Supplied passage:
[Start of section]

Consumer Fraud

Whistleblowers key in the fight against fraud

Whistleblowers have become one of the federal government’s most valuable tools in its ongoing efforts to crack down on corporate wrongdoing and recover money lost to overbilling and other fraudulent activities.

Healthcare is one industry that is particularly rampant with financial fraud, and it’s fallen at the center of recent bipartisan efforts in Washington to fight back. A congressional coalition beefed up the False Claims Act in 2009, making it easier for the government to use the law. Additionally, the Obama Administration has called for better fraud-busting health care laws and a bigger budget to use them effectively.

Tony West, an assistant attorney general in the U.S. Justice Department’s civil division, told USA Today that this strategy, which involves better protections for corporate whistle-blowers, is a good one; for every dollar spent fighting fraud, the government recovers $7 – up from $5 per $1 spent just three years ago.

The Justice Department has been able to reclaim $16 billion in federal health care cases using whistleblowers, and nearly 40 percent of that sum has been recovered since 2009, USA Today reports. Last year, the federal government “broke all records,” recovering nearly $2.3 billion “in whistle-blower settlements and judgments,” according to USA Today. This success can be attributed to whistleblowers, according to Mr. West, which he said the government has started using “very, very aggressively.”

On average, the government recovers three times more money in whistleblower cases than in its non-whistleblower cases.

That’s because whistleblowers are usually credible witnesses with valuable inside information. Employees ordinarily report fraud to company managers, Mr. West explained. If the wrongdoings continue despite their efforts to stop it, frustrated employees turn to the government for help, in effect becoming whistleblowers.

Large health care fraud cases “often involve pharmaceutical companies either falsely advertising a product or marketing it for a use that hasn’t been approved by the FDA,” according to the USA Today report. But money isn’t the only thing at stake in the whistleblower cases the government chooses to pursue. In some cases, public health or safety may be at risk.

According to USA Today, in 2010, the Justice Department went after and recovered about $25 million from a dental group for performing unnecessary and expensive work that Mr. West described as “absolutely barbaric,” such as performing 16 unneeded root canals on one child in one sitting.

“It is respectable and honorable for Americans to step up and become a whistleblower,” says Beasley Allen attorney Andrew Brashier, who practices in the firm’s consumer fraud section. “The average American is the front line for stopping the waste of taxpayers’ money. Without their help, the people’s tax dollars would be lost forever to fraudsters who prey on the taxpayer.”

[End of section]

Dataset entries:
[Start of section]

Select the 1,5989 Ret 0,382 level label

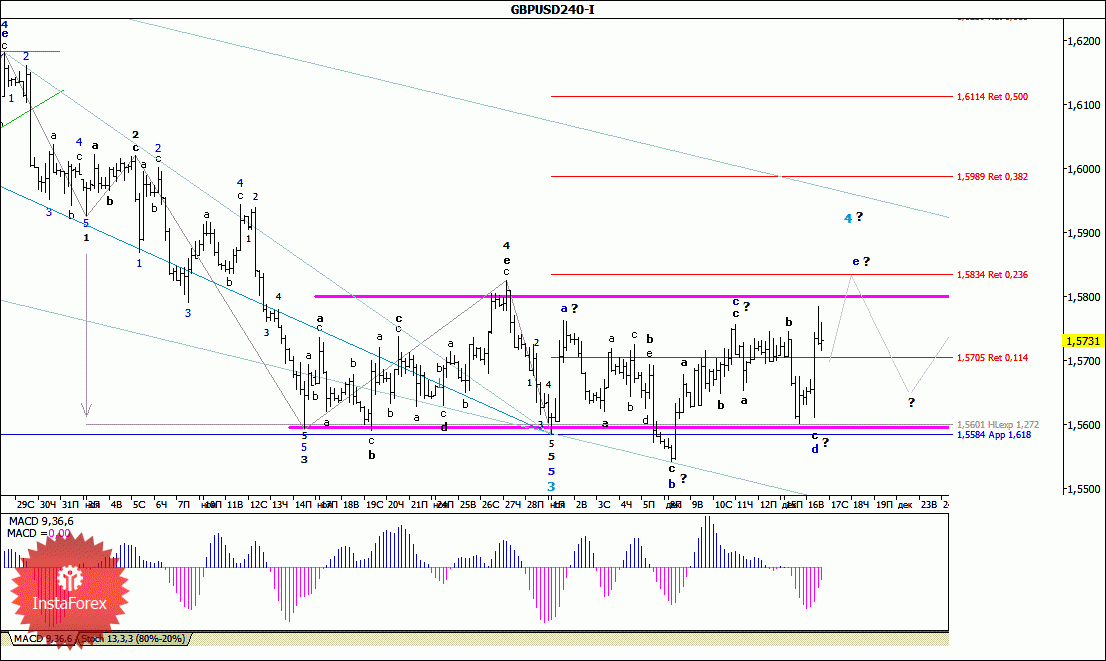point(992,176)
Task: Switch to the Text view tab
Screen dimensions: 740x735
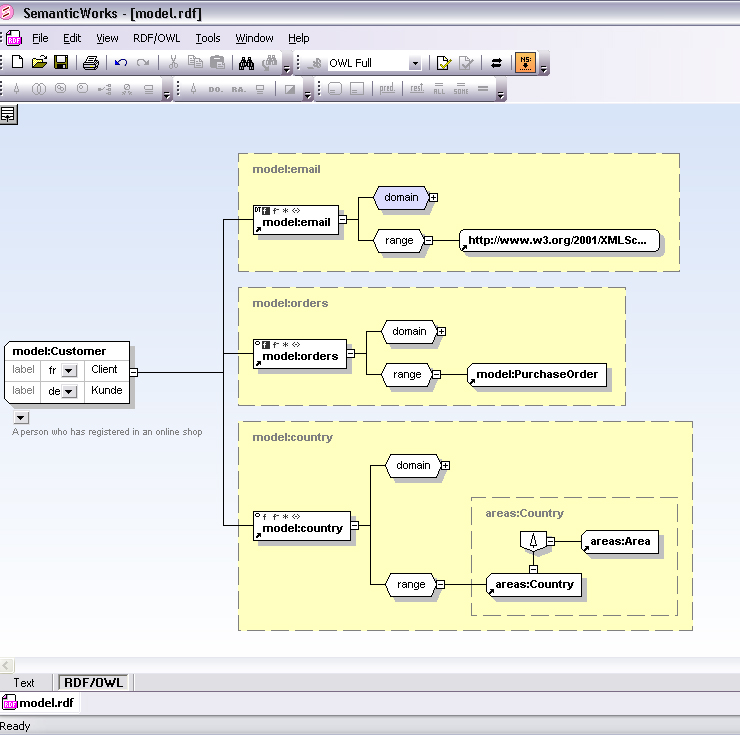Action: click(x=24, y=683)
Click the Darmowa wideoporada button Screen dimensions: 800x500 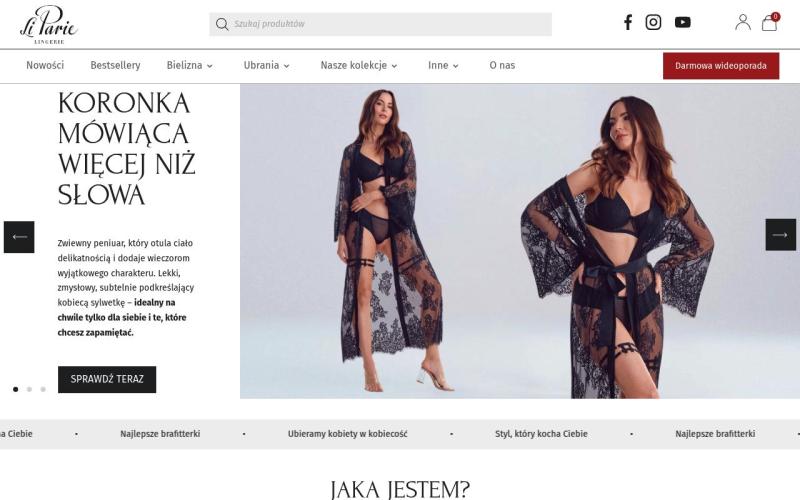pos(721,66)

[End of section]

Exercise requirements:
[a] Edit the whistleblower article from "According to USA Today, in" up to and including "in one sitting.", replacing "dental group" with "dental practice".
[b] According to the whistleblower article, how much does the government now recover for every dollar spent fighting fraud?
The records have no connection to the whistleblower article.

Answers to the exercises:
[a]
According to USA Today, in 2010, the Justice Department went after and recovered about $25 million from a dental practice for performing unnecessary and expensive work that Mr. West described as “absolutely barbaric,” such as performing 16 unneeded root canals on one child in one sitting.

[b] $7